Don't get me wrong: I'm thrilled by our grit, vim 'n' vigor, moxie, or
whatever you want to call it. Speed never goes into a slump (though it
often does pop a hammy — did anyone else cringe when Reyes took off
for second in 45-degree weather?) even if David Wright and Mike Piazza
do, and sometimes a little luck is the best weapon of all.
All good things, but I couldn't help noticing that the Astros seemed
incapable of getting out of their own way. Witness the fatal (for them)
eighth inning: Leadoff walk and a double, but they still had a 3-1
lead. Marlon Anderson grounds out (3-2), then Reyes squibs a little
worm killer that John Franco has no play on (3-3). Then, just to quiet
a bunch of Houston bloggers crying (with good reason) about bad luck,
Cairo smacks a grounder to Mike Lamb. Ahh…the name is Bootsy, baby! Mets lead.
Sure, scoring three runs on 200 feet worth of grounders can be a sign
of your team's never-say-die attitude, or that the Fates are smiling
down on you. But it can also mean you're playing a yet-to-gel team
that's commenced to play lousy. Something tells me it's going to take a
bit more than this to beat Florida, particularly with Heilman vs.
Beckett looming as the biggest mismatch since Bambi and Godzilla
squared off. (If young Aaron cares to make me look like an idiot, I'm
all for that.)
As for the return of Senator Al, I confess to some remorse over my recent hard-heartedness. Rich Chere of the Star-Ledger had a nice piece
yesterday morning about Al, who let the reporter rummage around in his
tortured psyche. His suggestion that he rejected the idea of the
Yankees because of how much Met fans would have hated that softened me
up a little, but what really got me was Al talking about how much it
would have meant to him to have trailed only Seaver, Gooden and Koosman
in franchise wins. How many current Met pitchers do you think even know
who Jerry Koosman is?
Who knows — maybe there's a videotape of Al surreptitiously flipping
through the media guide before his tip of the cap to Kooz. And he
flubbed when Tom Glavine joined the team. Regardless, I feel a bit bad
now.
But only a bit. If Leiter's approaching 100 pitches in the top of the
fourth on Saturday, I guarantee my remorse will be in check.
Speaking of which, was that vintage John Franco, or what? When he
got two strikes on Reyes, I said, “Uh-oh, Reyes is exactly the kind of
young, overeager hitter Franco carves up by throwing junk off the
plate.” But then I realized I'd been using that line for 15 years, and
it stopped being true sometime in the late 1990s. More times than I
care to recall, I watched Johnny throw balls that those young,
overeager hitters ignored, leading either to walks or some kind of
slow-motion John Franco debacle. And indeed, after Reyes got his bat on
one of those not-quite-junky-enough pitches, screw-ups ensued. The
outcome wasn't obviously Franco's fault, but it did happen with him on the mound, so….

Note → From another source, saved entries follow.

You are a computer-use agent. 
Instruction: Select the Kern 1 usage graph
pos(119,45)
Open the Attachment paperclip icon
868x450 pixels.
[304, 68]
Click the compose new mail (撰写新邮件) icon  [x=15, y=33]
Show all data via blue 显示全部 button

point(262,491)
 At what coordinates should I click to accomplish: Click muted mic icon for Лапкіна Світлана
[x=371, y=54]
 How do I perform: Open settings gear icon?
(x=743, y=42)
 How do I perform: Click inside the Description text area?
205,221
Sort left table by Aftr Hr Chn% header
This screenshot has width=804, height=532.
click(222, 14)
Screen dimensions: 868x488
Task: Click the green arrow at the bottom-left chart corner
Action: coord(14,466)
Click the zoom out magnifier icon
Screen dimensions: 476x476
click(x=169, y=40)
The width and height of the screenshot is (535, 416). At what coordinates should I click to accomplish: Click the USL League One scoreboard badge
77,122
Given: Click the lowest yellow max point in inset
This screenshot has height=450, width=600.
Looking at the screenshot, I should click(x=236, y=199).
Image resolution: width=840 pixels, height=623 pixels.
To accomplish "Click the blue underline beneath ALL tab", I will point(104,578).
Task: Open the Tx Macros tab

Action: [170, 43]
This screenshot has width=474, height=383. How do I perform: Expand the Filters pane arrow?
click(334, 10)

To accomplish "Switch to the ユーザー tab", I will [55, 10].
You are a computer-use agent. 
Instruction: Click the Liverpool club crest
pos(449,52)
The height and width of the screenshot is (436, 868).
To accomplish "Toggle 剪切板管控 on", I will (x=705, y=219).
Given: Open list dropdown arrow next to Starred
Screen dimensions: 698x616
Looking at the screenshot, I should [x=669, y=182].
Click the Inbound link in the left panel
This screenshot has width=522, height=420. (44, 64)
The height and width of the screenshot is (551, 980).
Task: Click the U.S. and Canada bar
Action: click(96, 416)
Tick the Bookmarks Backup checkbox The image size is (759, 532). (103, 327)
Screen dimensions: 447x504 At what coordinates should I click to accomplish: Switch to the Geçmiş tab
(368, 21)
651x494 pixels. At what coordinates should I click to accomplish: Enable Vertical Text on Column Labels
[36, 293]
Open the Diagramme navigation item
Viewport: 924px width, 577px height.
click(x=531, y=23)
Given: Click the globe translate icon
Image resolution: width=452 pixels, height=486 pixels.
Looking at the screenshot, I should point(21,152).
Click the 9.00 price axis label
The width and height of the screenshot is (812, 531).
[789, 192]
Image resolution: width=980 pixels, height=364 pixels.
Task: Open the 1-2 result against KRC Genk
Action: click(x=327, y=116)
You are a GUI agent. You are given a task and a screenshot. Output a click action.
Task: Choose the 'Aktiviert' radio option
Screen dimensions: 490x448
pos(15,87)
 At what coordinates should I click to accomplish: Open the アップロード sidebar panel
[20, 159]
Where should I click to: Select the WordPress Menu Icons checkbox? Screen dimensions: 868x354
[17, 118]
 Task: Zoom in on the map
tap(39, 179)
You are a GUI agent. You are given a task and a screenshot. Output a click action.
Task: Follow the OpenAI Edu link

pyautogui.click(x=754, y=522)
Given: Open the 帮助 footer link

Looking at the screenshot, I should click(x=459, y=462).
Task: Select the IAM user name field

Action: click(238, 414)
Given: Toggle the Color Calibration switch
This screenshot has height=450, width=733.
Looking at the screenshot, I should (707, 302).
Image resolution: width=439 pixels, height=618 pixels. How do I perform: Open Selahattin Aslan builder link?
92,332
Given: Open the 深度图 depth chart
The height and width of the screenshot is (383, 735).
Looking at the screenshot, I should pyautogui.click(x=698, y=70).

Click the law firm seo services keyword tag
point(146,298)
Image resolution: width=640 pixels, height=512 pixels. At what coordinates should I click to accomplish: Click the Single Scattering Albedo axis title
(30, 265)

Nothing personal, Johnny (honestly), but I'm glad it's Houston's problem.
P.S. Joe Grzenda,
one of 16,583 men to play for the 1967 New York Mets, handed President
Bush the ball for the ceremonial first pitch at the Nationals' home
opener. (Naturally the Met angle will be criminally underplayed by
those philistines in D.C.) The ball was the same one Grzenda threw for
the last pitch in Senators' history. Now that's cool. It would have
been cooler if Livan Hernandez had thrown that same ball for the first
pitch to Craig Counsell, but of course that wasn't going to happen.
(What if Counsell had fouled it off?) Anyway, shucks.